Senin, 16 Januari 2017


Soekarno merupakan sosok dibalik berdirinya negara Indonesia. Ia dikagumi banyak orang, dikenal sebagai bapak proklamator bersama Mohammad Hatta dan dikenal sebagai orator ulung pada masanya. Soekarno juga merupakan pencetus Pancasila. Ia disegani oleh para pemimpin bangsa. Soekarno lahir pada tanggal 6 Juni 1901 di Blitar, Jawa Timur dengan nama asli Koeno Sosrodiharjo, karena beliau sering sakit kemudian namanya diganti dengan nama Soekarno.

Soekarno memiliki darah Bali dan Jawa. Ibunya bernama Ida Ayu Nyoman Rai yang merupakan bangsawan di Bali. Sedangkan ayahnya adalah seorang guru bernama Raden Soekemi Sosrodiharjo berasal dari Jawa. Keduanya bertemu ketika ayahanda Soekarno mengajar di Bali. Diketahui Soekarno memiliki saudara kandung yaitu kakak perempuan bernama Sukarmini.

Masa Muda Soekarno
Masa kecil Soekarno terpisah dengan orang tuanya yang berada di Blitar, Soekarno dibesarkan berama dengan kakeknya yang bernama Raden Hardjokromo di Tulung Agung, Jawa Timur. Soekarno sekolah di Tulung Agung hingga selesai kemudian pindah bersama orang tuanya ke Mojokerto.

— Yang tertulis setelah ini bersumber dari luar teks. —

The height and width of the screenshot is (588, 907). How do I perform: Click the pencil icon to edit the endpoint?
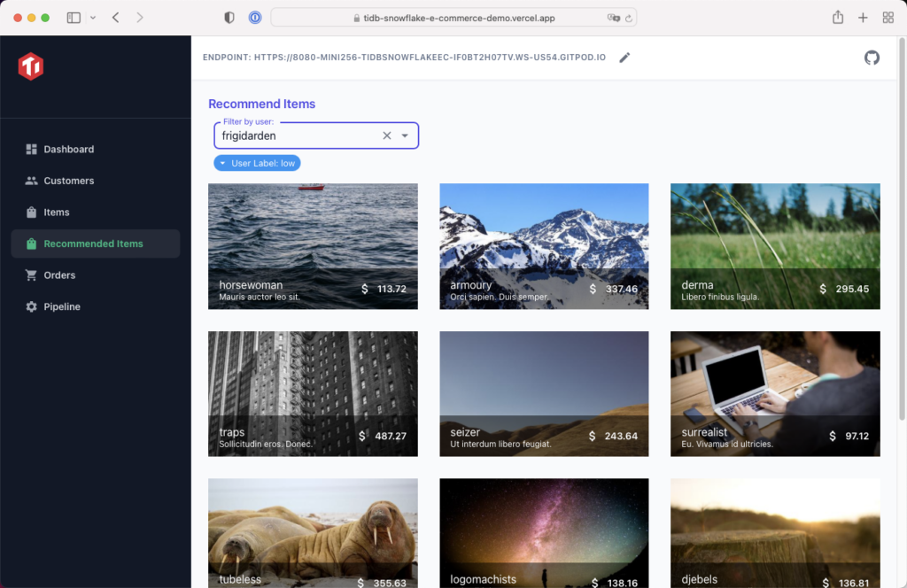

Di Mojokerto, Soekarno kembali bersekolah di Eerste Inlandse School yang merupakan tempat kerja baru ayahnya sebagai seorang guru. Pada tahun 1911, Soekarno muda dipindahkan ke ELS (Europeesche Lagere School) yaitu setingkat sekolah dasar yang dipersiapkan sebelum masuk di HBS (Hogere Burger School) di Surabaya. Setelah menamatkan pendidikan di HBS, Soekarno kemudian tinggal di rumah Hadi Oemar Said Tjokroaminoto atau dikenal H.O.S Cokroaminoto yang merupakan teman dari ayah Soekarno.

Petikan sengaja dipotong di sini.